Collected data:
▬▬▬▬▬▬

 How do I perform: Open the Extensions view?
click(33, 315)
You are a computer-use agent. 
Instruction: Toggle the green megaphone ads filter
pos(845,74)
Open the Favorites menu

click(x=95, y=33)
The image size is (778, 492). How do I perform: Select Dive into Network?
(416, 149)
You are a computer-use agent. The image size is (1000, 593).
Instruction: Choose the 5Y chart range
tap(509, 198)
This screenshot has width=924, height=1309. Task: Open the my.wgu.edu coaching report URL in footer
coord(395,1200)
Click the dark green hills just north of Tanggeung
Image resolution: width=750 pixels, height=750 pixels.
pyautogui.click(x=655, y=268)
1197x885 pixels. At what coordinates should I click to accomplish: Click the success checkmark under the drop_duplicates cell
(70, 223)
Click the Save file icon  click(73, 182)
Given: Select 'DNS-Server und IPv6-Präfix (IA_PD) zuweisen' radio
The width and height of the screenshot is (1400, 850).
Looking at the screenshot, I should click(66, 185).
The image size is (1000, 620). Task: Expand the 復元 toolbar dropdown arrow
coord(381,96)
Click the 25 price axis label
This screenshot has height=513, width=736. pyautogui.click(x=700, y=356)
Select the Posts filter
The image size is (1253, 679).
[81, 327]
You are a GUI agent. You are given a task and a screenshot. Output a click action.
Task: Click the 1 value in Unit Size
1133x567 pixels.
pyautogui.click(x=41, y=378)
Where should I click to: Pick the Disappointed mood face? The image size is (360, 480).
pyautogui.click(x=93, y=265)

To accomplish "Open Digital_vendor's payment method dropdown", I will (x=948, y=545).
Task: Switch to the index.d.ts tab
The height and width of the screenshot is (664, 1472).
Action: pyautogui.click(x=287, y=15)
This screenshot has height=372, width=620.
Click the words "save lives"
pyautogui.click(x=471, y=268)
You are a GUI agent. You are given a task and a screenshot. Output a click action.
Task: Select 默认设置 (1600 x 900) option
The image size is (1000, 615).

▬▬▬▬▬▬

Exercise instructions :: Reproduce all entries exactly, leaving each one whole.

Response to this task ::
 How do I perform: Open the Extensions view?
click(33, 315)
You are a computer-use agent. 
Instruction: Toggle the green megaphone ads filter
pos(845,74)
Open the Favorites menu

click(x=95, y=33)
The image size is (778, 492). How do I perform: Select Dive into Network?
(416, 149)
You are a computer-use agent. The image size is (1000, 593).
Instruction: Choose the 5Y chart range
tap(509, 198)
This screenshot has width=924, height=1309. Task: Open the my.wgu.edu coaching report URL in footer
coord(395,1200)
Click the dark green hills just north of Tanggeung
Image resolution: width=750 pixels, height=750 pixels.
pyautogui.click(x=655, y=268)
1197x885 pixels. At what coordinates should I click to accomplish: Click the success checkmark under the drop_duplicates cell
(70, 223)
Click the Save file icon  click(73, 182)
Given: Select 'DNS-Server und IPv6-Präfix (IA_PD) zuweisen' radio
The width and height of the screenshot is (1400, 850).
Looking at the screenshot, I should click(66, 185).
The image size is (1000, 620). Task: Expand the 復元 toolbar dropdown arrow
coord(381,96)
Click the 25 price axis label
This screenshot has height=513, width=736. pyautogui.click(x=700, y=356)
Select the Posts filter
The image size is (1253, 679).
[81, 327]
You are a GUI agent. You are given a task and a screenshot. Output a click action.
Task: Click the 1 value in Unit Size
1133x567 pixels.
pyautogui.click(x=41, y=378)
Where should I click to: Pick the Disappointed mood face? The image size is (360, 480).
pyautogui.click(x=93, y=265)

To accomplish "Open Digital_vendor's payment method dropdown", I will (x=948, y=545).
Task: Switch to the index.d.ts tab
The height and width of the screenshot is (664, 1472).
Action: pyautogui.click(x=287, y=15)
This screenshot has height=372, width=620.
Click the words "save lives"
pyautogui.click(x=471, y=268)
You are a GUI agent. You are given a task and a screenshot. Output a click action.
Task: Select 默认设置 (1600 x 900) option
The image size is (1000, 615).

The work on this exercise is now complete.